Más de 30 organizaciones sociales y ambientales analizaron artículo por artículo la reforma de la Ley de Glaciares impulsada por el Gobierno nacional y concluyeron que es «ilegal e inconstitucional«.
El documento, difundido por la Fundación Ambiente y Recursos Naturales (FARN), defiende la legislación actual y apunta contra los cambios que la gestión de Javier Milei promueve en el Congreso.
En este, las ONG’s advierte que el proyecto reduce la protección de los glaciares y el ambiente periglacial para favorecer al sector minero.
En particular, la reforma Ley de Glaciares altera el sistema de presupuestos mínimos establecido en el artículo 41 de la Constitución Nacional, que garantiza una tutela ambiental común en todo el territorio.
Según el documento, el proyecto reemplaza el federalismo de concertación por lo que las organizaciones denominan un «feudalismo administrativo». Ahora, cada provincia podría decidir qué proteger y qué no, sin un piso común de protección ambiental.
Esto es contrario, señalan, a la Constitución Nacional y a tratados de derechos humanos como la Convención Americana de Derechos Humanos y el Pacto Internacional de Derechos Económicos, Sociales y Culturales.

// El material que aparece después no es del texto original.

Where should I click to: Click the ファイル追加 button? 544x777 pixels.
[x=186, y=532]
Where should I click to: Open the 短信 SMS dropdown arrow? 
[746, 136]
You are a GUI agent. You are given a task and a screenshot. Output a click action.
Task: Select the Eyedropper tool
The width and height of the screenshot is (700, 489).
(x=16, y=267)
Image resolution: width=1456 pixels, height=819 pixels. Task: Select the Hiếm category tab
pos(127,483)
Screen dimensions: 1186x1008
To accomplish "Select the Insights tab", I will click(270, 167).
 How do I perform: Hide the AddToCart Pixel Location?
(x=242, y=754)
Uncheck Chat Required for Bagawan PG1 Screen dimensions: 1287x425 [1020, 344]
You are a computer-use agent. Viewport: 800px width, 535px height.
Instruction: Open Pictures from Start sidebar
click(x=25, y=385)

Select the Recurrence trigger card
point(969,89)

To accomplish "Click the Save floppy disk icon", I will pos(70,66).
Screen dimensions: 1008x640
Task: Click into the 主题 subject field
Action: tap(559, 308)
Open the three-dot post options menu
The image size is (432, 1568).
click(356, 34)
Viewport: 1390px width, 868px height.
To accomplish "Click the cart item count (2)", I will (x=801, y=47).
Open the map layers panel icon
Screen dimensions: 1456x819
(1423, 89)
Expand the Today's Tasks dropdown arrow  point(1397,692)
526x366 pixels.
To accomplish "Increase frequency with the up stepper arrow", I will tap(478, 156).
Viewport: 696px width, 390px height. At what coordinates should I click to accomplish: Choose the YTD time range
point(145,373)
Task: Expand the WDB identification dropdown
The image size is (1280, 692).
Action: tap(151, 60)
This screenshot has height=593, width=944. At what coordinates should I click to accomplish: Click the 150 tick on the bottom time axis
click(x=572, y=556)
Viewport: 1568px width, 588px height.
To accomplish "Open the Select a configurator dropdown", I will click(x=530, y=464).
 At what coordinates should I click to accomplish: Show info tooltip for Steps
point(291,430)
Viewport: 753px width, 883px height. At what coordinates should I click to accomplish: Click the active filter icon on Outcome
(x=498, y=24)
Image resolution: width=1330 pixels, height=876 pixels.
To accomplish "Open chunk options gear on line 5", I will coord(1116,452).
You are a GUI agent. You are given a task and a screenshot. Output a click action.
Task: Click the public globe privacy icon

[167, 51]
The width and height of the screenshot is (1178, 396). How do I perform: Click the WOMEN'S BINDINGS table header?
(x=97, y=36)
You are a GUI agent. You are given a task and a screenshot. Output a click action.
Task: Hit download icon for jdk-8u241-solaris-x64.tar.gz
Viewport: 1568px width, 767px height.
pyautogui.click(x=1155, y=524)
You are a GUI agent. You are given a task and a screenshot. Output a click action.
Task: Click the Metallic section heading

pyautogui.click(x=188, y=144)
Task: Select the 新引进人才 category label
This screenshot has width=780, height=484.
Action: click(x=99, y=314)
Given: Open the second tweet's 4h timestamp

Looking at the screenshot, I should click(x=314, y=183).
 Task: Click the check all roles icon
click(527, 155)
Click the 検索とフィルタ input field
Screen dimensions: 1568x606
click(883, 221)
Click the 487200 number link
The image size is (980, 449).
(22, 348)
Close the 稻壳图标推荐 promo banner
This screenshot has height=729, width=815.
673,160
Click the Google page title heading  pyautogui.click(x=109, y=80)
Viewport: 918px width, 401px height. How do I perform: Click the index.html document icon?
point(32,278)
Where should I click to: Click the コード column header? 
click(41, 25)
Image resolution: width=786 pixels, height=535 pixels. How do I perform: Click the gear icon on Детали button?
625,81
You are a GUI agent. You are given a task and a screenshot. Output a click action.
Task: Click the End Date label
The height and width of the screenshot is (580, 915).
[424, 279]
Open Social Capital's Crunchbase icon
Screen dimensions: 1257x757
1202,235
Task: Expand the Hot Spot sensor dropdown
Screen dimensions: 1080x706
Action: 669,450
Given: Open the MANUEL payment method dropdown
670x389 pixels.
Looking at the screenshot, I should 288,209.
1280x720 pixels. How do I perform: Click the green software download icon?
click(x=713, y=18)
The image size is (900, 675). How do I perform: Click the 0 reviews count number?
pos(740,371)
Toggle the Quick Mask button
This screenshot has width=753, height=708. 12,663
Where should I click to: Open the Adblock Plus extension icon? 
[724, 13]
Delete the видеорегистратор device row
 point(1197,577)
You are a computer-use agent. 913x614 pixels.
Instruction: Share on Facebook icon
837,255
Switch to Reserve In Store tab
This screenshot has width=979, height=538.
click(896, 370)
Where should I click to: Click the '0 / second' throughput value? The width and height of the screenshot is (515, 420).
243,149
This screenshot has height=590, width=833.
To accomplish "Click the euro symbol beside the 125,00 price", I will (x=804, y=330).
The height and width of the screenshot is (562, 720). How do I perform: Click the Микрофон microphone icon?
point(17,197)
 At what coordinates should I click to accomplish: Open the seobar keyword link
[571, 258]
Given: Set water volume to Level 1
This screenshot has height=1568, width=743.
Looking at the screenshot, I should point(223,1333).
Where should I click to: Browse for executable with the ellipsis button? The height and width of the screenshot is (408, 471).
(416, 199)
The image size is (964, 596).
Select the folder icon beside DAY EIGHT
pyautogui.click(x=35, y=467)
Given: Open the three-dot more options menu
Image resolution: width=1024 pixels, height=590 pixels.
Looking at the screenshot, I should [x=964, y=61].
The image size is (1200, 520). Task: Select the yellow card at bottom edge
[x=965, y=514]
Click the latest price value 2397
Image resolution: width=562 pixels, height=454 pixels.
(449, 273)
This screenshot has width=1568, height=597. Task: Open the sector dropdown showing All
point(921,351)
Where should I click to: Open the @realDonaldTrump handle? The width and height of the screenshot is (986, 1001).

Artículo por artículo, qué cambia la reforma de la Ley de Glaciares
El análisis recorre cada punto del proyecto de reforma de la Ley de Glaciares y explica sus cambios principales. Artículo por artículo, estos son:
- Artículo 1: los glaciares dejan de ser bienes de carácter público con protección especial. Las provincias operarían sobre ellos sin reconocer el derecho colectivo al ambiente.
- Artículo 2: el Inventario Nacional de Glaciares pierde alcance. Ya no incluirá a todos los glaciares, sino solo a los que cumplan funciones de reserva estratégica hídrica, según criterio provincial.
- Artículo 3: el principio precautorio se invierte. Los glaciares solo estarán protegidos hasta que las provincias verifiquen si cumplen o no funciones hídricas.
- Artículo 4: las provincias podrán ordenar al Instituto Argentino de Nivología, Glaciología y Ciencias Ambientales (IANIGLA) que elimine glaciares de su Inventario si consideran que no cumplen esas funciones, sin criterio científico uniforme. El documento advierte que esto es especialmente peligroso: existen suelos congelados con nula relevancia para una cuenca grande pero alta importancia para una microcuenca.
- Artículo 5: la prohibición absoluta de actividades que alteren los glaciares se reemplaza por una autorización provincial. El documento señala que esto beneficiaría proyectos mineros como Josemaría, Los Azules y El Pachón, que atraviesan o están cerca de glaciares de escombro.
- Artículo 6: la evaluación de impacto ambiental caso por caso reemplaza una visión estratégica de cuenca, en contradicción con un fallo de la Corte Suprema de 2019 que ratificó la constitucionalidad de la Ley de Glaciares.
- Artículo 7: las provincias definen qué se protege, lo que vacía de contenido el concepto de presupuesto mínimo y fragmenta la protección ambiental nacional.

Por qué las ONG consideran la reforma inconstitucional
El documento sostiene que la reforma de la Ley de Glaciares viola el principio de no regresión, contenido en el Acuerdo de Escazú (Ley 27.566), tratado regional con jerarquía superior a las leyes nacionales.
También omite principios establecidos en la Ley General del Ambiente: pro natura, pro agua, solidaridad, cooperación y progresividad.
Su ausencia en el proyecto de reforma de la Ley de Glaciares no es un detalle menor: estos principios son los que impiden que una norma ambiental retroceda respecto de los estándares ya conquistados.
Las organizaciones advierten que los cambios generan «un escenario de retroceso ambiental» al desproteger áreas hoy resguardadas.
El texto afirma que su debilitamiento acarrearía impactos ambientales, económicos y sociales de carácter irreversible.
La Ley de Glaciares, señalan, no bloquea el desarrollo: lo ordena. Fija límites únicamente donde existe agua congelada, en superficie o en profundidad, asegurando que ninguna actividad avance sobre zonas donde el daño sería permanente.
En un contexto de crisis climática y retroceso sostenido de los glaciares en todo el mundo, las organizaciones consideran que la reforma de la Ley de Glaciares no solo es jurídicamente inválida sino también científica y ambientalmente injustificada.